Mais le temps commence à manquer. En fait, il était déjà insuffisant avant même que Luccini annonce l'exercice. Mais plus les minutes passent, plus la situation devient critique. Je ne sais même pas s'il est humainement possible que je parvienne à réussir. Ce n'est pas pour rien que cet exercice est normalement fait pour être réalisé en binôme...
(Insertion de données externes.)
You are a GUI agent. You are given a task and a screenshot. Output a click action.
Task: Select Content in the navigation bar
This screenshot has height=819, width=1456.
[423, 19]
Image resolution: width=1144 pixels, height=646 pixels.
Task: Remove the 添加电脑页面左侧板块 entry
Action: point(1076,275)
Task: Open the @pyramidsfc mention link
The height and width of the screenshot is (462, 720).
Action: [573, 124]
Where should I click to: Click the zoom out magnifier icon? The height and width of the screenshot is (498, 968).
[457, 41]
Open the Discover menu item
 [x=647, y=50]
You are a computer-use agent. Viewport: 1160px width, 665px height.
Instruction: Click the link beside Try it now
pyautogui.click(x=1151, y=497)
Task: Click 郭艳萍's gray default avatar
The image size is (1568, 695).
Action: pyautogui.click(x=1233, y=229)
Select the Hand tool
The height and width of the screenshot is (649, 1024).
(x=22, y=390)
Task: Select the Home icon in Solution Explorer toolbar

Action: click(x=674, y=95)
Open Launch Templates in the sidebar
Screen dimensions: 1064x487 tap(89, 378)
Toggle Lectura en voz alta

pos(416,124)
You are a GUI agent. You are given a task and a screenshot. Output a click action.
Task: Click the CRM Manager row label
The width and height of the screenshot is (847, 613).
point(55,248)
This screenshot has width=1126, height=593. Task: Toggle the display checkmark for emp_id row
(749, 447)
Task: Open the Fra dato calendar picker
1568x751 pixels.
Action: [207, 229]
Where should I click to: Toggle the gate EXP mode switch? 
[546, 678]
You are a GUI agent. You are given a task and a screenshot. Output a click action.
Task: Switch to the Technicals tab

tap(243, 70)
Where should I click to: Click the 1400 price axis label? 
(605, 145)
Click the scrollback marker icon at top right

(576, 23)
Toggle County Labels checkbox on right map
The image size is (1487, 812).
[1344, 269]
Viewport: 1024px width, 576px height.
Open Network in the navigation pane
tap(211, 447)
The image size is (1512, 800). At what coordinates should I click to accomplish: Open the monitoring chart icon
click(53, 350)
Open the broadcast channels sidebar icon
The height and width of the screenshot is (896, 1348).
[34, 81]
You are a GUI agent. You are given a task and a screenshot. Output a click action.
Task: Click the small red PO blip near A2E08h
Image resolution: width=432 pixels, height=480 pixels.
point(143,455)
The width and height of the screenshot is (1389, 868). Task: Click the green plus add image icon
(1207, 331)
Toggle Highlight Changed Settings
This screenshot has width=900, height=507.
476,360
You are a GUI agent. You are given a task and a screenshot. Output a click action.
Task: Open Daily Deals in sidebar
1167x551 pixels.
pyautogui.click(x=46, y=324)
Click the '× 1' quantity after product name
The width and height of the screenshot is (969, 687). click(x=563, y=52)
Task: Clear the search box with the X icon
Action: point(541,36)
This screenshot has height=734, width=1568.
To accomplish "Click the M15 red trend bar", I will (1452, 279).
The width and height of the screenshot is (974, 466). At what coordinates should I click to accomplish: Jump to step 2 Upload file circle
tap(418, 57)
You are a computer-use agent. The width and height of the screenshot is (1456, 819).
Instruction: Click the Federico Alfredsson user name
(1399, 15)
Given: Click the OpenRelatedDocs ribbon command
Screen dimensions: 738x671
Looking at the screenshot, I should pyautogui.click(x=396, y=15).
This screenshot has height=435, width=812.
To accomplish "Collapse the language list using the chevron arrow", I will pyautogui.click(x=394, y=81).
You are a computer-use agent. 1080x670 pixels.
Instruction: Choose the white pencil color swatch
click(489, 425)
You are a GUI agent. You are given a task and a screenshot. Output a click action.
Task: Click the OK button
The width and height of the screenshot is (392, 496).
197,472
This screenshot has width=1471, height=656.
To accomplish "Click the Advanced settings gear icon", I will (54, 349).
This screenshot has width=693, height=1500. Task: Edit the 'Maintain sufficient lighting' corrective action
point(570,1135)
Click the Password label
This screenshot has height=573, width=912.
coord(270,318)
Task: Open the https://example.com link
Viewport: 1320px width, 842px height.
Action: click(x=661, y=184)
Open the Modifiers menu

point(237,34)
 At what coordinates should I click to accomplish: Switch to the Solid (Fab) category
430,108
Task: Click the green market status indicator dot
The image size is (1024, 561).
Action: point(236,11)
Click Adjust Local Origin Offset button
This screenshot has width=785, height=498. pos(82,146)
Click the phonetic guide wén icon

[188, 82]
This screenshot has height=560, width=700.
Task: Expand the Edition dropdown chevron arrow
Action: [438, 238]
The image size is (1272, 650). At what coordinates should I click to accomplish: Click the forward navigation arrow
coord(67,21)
Quand les cours s'achèvent, je décide de passer en coup de vent chez moi.Je dois récupérer mes croquis et quelques coupons de tissu pour tenter de raviver mon inspiration. Du moins, c'est ce que j'espère, car à l'heure actuelle mon réservoir d'idées est complètement à sec. Je n'ai pas l'habitude d'être mise sous pression de la sorte, et même si ça me tue de l'admettre, Luccini a raison de nous faire travailler sur cette facette du métier.
Je déboule dans l'appartement comme si j'étais coursée par une meute de chiens enragés, me dirigeant toute de suite dans ma chambre pour récupérer ce qu'il me faut. Je passe tellement vite que je remarque à peine Lily, assise par terre, penchée sur la table basse où elle coud.
- Tiens le retour de Tornado ! crie-t-elle pour que je l'entende. Tout va bien, l'Américaine ?
Je reviens déjà de ma chambre, les bras chargés de mes tissus et de mon classeur à croquis.
- Pas vraiment, réponds-je, essoufflée à force de courir partout depuis ce matin. Luccini s'est cru dans Mission Impossible : il nous a demandé de créer une pièce complète en binôme d'ici demain.
- En binôme ? Qui est le tien ?
Je m'éclaircis la gorge et adopte une voix grave pour imiter Luccini avant de dire :
- Votre mission, si vous l'acceptez, Mademoiselle Hayes, sera de réaliser ce travail seule.
Les yeux de Lily, sublimés d'un trait d'eye-liner bleu électrique, s'écarquillent de surprise.
- Tu es seule ?
J'opine et ajoute en soupirant :
- Ouep, et la seule à l'être.
- Ah oui, Luccini t'a vraiment prise pour Tom Cruise ! s'écrit ma coloc'. Mais la question c'est... pourquoi ?
Je lève les yeux au ciel avec un air faussement innocent.
- Disons qu'il n'a pas trop apprécié que je ne sois pas totalement absorbée par son cours. Il m'a surprise en train de lire un e-mail et... la sanction est tombée. Maintenant, je n'ai plus qu'à assumer, dis-je en haussant les épaules.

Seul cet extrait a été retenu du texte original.